Le litige soumis à la Haute Cour est assez simple : un salarié, qui bénéficiait de la classification du niveau IV, échelon 2, coefficient 270 au sens de l’accord national du 21 juillet 1975 sur la classification (convention collective nationale des industries métallurgiques, mécaniques et connexes de la Haute Vienne) a saisi la juridiction prud’homale pour se voir reconnaître la classification V échelon 1 coefficient 305.
Tant le conseil de prud’hommes que la cour d’appel ont donné raison au salarié.
Pour confirmer le jugement, la Cour a considéré, en synthèse, que l’employeur n’avait pas utilement contesté les affirmations du salarié, ni apporté d’éléments de preuve contraires aux revendications du demandeur. Sans avoir constaté de preuves positives quant à la réalité des fonctions réellement exercées par le salarié, elle s’était basée essentiellement sur l’absence de preuve par l’employeur que les fonctions réellement exercées ne répondaient pas aux critères ouvrant droit à la classification V échelon 1 coefficient 305.
Cette décision a été soumise à la censure de la Cour de cassation, qui, rappelons-le, exerce un contrôle sur les conditions de la classification des salariés, dans la mesure de son contrôle de l’application des conventions collectives de travail. Elle contrôle ainsi que les conditions prévues par la convention collective pour la reconnaissance d’une qualification et d’un niveau de classification donnée sont bien réunies ou, en tout cas, que leur réunion a bien été convenablement recherchée et constatée par les juges du fond.

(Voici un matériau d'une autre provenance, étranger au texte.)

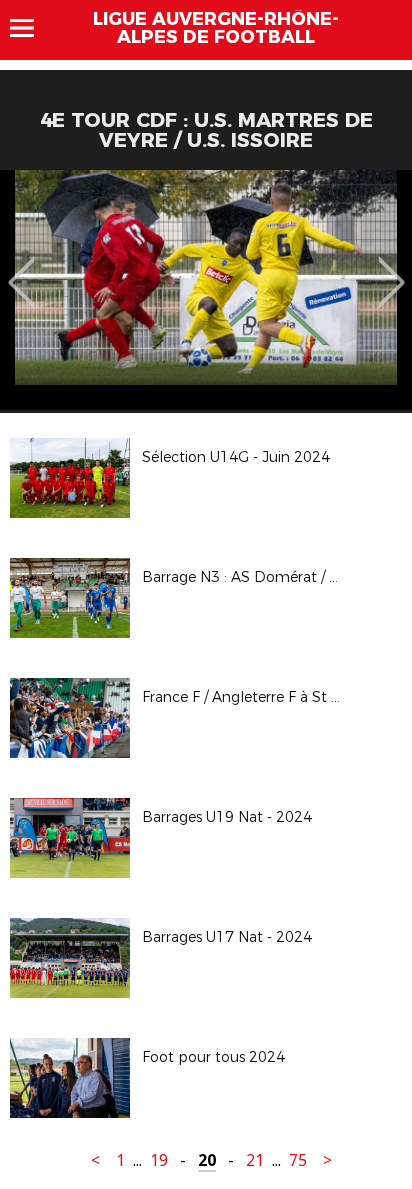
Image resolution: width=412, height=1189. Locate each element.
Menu (31, 28)
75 (298, 1160)
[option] (206, 290)
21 (255, 1160)
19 (159, 1160)
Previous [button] (21, 268)
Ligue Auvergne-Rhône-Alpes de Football (216, 28)
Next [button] (391, 268)
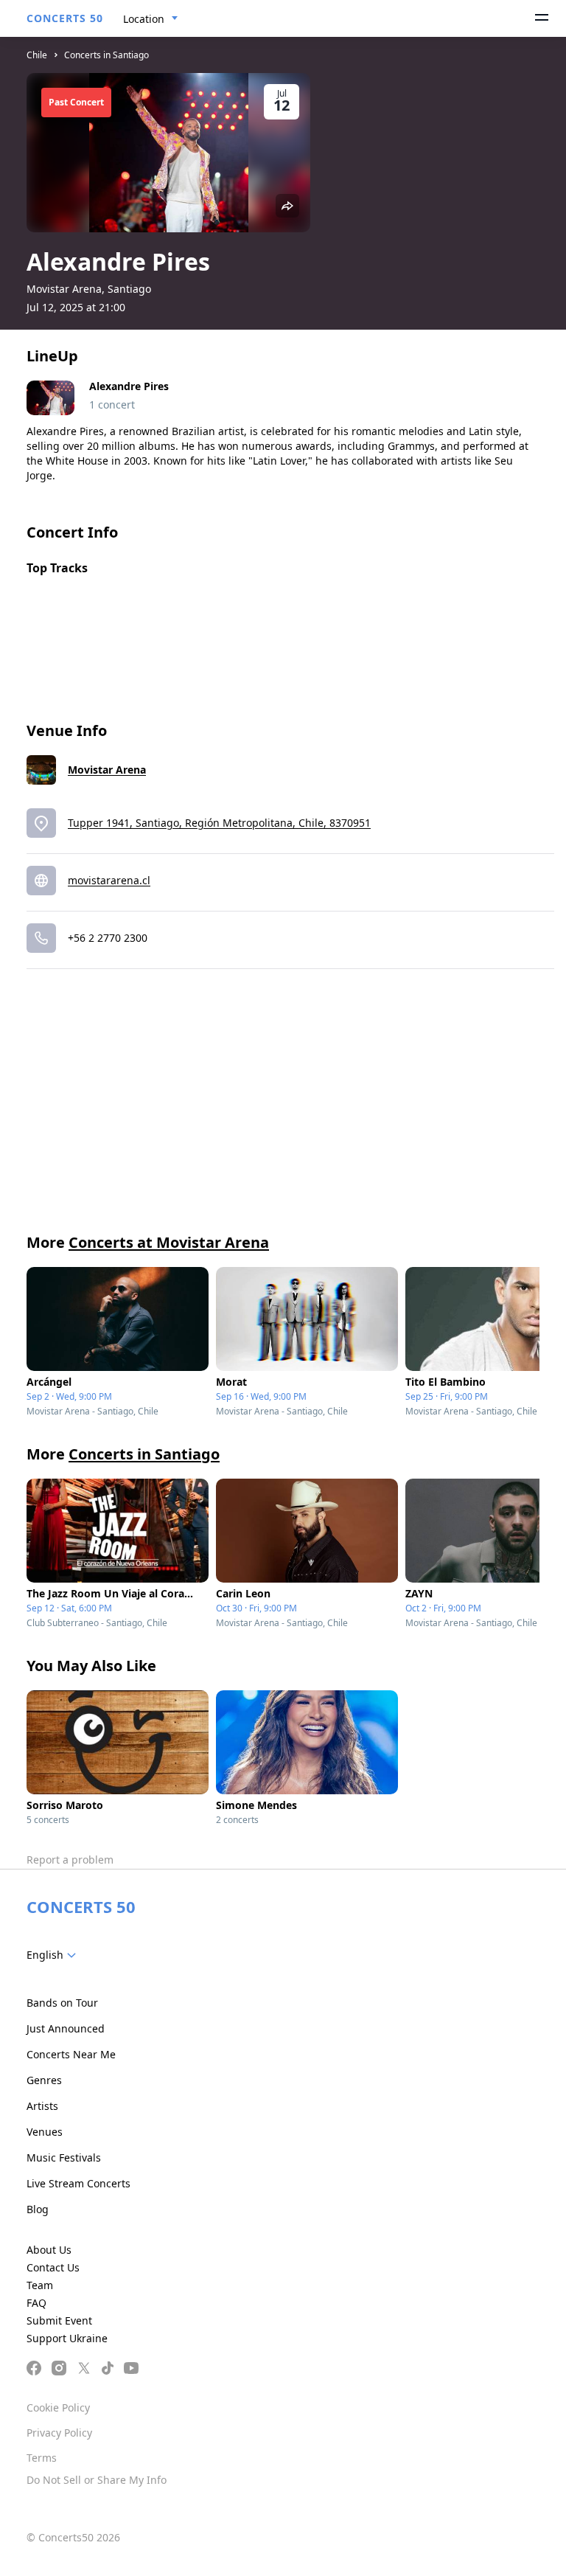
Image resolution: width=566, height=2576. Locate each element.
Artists (42, 2106)
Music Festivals (64, 2157)
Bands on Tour (62, 2003)
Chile (37, 55)
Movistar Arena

D’autres arrêts ont déjà statué sur ce point, par exemple :
arrêt du 24 septembre 2014 (13-17.045) : l’arrêt retient que l’employeur ne conteste pas que le salarié disposait de la qualification professionnelle nécessaire à l’exécution correcte de sa fonction et des tâches qui lui étaient confiées et qu’en sa qualité de chauffeur "super lourds," le salarié pouvait conduire un véhicule de plus de 19 tonnes de poids total en charge, ce qui attribue à ce dernier trente points ; Qu’en se déterminant ainsi, sans vérifier si le salarié conduisait effectivement un poids lourd de plus de 19 tonnes de poids total en charge et pouvait ainsi prétendre aux trente points conventionnels correspondants, la cour d’appel n’a pas donné de base légale à sa décision ;
arrêt du 1er février 2000 (97-44.476) : la charge de la preuve de la réunion des conditions conventionnellement requises pèse sur le salarié
Dans l’espèce du 23 octobre 2019, il est apparu clairement à la Cour de cassation que la Cour d’appel n’avait pas effectué des recherches suffisantes pour constater que l’ensemble des conditions conventionnelles étaient bien réunies pour atteindre la classification revendiquée par le salarié, à savoir le fait que le demandeur « assure ou coordonne la réalisation de travaux d’ensemble ou d’une partie plus ou moins importante d’un ensemble complexe » ou que son activité « comporte à un degré variable selon l’échelon, une part d’innovation », ou encore qu’il « a généralement une responsabilité technique ou de gestion vis-à-vis de personnel de qualification moindre », et en tout cas « de larges responsabilités » ainsi « qu’un niveau de connaissances correspondant au niveau III de l’éducation nationale (circulaire du 11 juillet 1967) ».
Ce faisant, la sanction était inévitable : dès lors que ne pèse sur l’employeur aucune preuve négative (Cass. soc. 24 septembre 2014), la cour d’appel a privé sa décision de base légale au regard des articles L.1221-1 et L.2254-1 du Code du travail ainsi que des dispositions de l’accord national du 21 juillet 1975 sur la classification annexé à la convention collective nationale des industries métallurgiques, mécaniques et connexes de la Haute Vienne.
La cassation a donc été prononcée par un motif lapidaire : « en se déterminant ainsi, par des motifs inopérants, sans examiner les fonctions réellement exercées par le salarié au regard de la définition conventionnelle du niveau V, échelon 1, et sans rechercher si le niveau de connaissance de l’intéressé correspondait au niveau III de l’éducation nationale, la cour d’appel n’a pas donné de base légale à sa décision ».
Il appartiendra à la Cour de renvoi de statuer sur les mérites de la demande, en respectant le régime probatoire rappelé ci-dessus.